O’Melveny Worldwide

Transition Relief for Section 382 Proposed Regulations

January 15, 2020

As described in a recent client alert, proposed regulations issued in September 2019 (REG-125710-18) (the “Proposed Regulations”) presented a marked departure from existing methods employed by companies with net operating losses (“NOLs” and such entities, “Loss Companies”) in calculating their annual Section 382 limitations following an ownership change.

The Treasury Department released updated proposed regulations (the “Amended Proposed Regulations”) on January 10, 2020. The Amended Proposed Regulations modify the effective date of the Proposed Regulations and set forth certain transition rules designed to alleviate the impact of the Proposed Regulations on taxpayers involved in transactions prior to the effective date that could trigger an ownership change after the effective date of the Proposed Regulations.

1.  Background

As described in our previous client alert, the Proposed Regulations remove the safe harbor provided in Notice 2003-65 (the “Safe Harbor”), which allowed a Loss Company to use either (a) the Section 1374 approach, or (b) the Section 338 approach for determining the amount of recognized built-in gain, recognized built-in loss, net unrealized built-in gain, and net unrealized built-in loss (commonly referred to as RBIG, RBIL, NUBIG, and NUBIL, respectively) when calculating the Loss Company’s Section 382 limitation. The Proposed Regulations also modify the treatment of recourse liabilities and cancellation of indebtedness income for purposes of the Loss Company’s Section 382 limitation calculation. The rules laid out in the Proposed Regulations are expected to have a material adverse effect on the value of Loss Companies in many situations.

2.  Effective Date of Proposed Regulations

The rules of the Proposed Regulations would apply to a Loss Company experiencing an ownership change on a date after the date the Proposed Regulations are finalized and published in the Federal Register. Because it is not known when the Proposed Regulations will be finalized and published in the Federal Register, taxpayers in the midst of M&A or bankruptcy transactions are finding it difficult to value Loss Companies. This is hampering their abilities to reach agreement and close deals that may implicate an ownership change.

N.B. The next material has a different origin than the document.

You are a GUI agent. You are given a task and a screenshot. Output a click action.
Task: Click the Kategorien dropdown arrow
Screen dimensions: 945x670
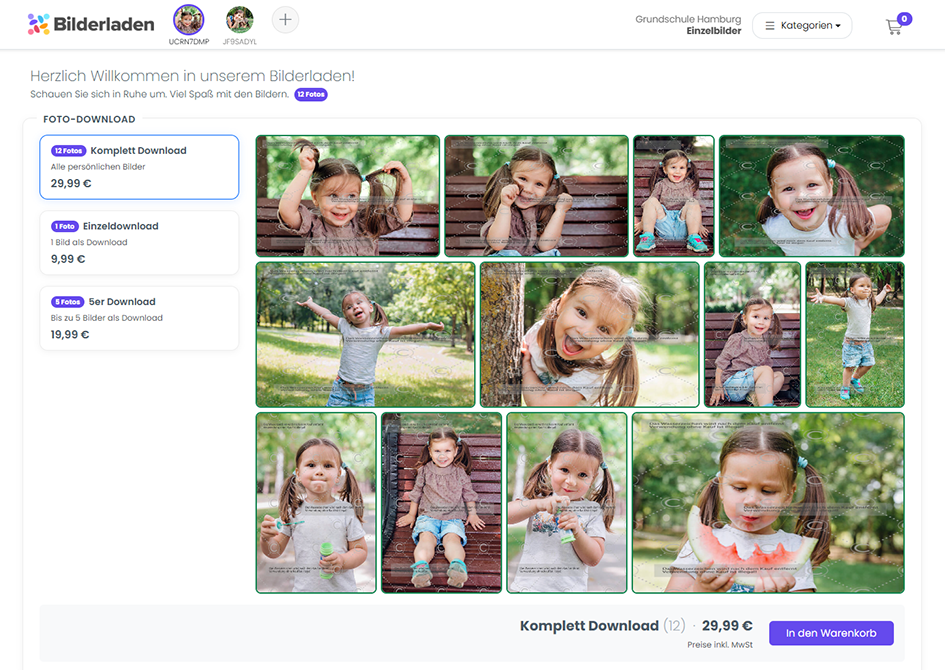[838, 26]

3.  Amended Proposed Regulations

To address the uncertainty and associated burden described above, the Treasury Department and IRS have proposed that the Proposed Regulations will not apply to a Loss Company that experiences an ownership change 30 days after the date on which the regulations are finalized and published in the Federal Register or later (the “Delayed Application Date”) if the ownership change after the Delayed Application Date is triggered by any of the following:

  1. a binding agreement in effect on or before the Delayed Application Date and at all times thereafter;
  2. a specific transaction described in a public announcement made on or before the Delayed Application Date;
  3. a specific transaction described in a filing with the Securities and Exchange Commission submitted on or before the Delayed Application Date;
  4. an order or a plan confirmed or sale approved by order of a court in a title 11 or similar case if the taxpayer was a debtor before such case on or before the Delayed Application Date; or
  5. a transaction described in a private letter ruling request submitted to the IRS on or before the Delayed Application Date.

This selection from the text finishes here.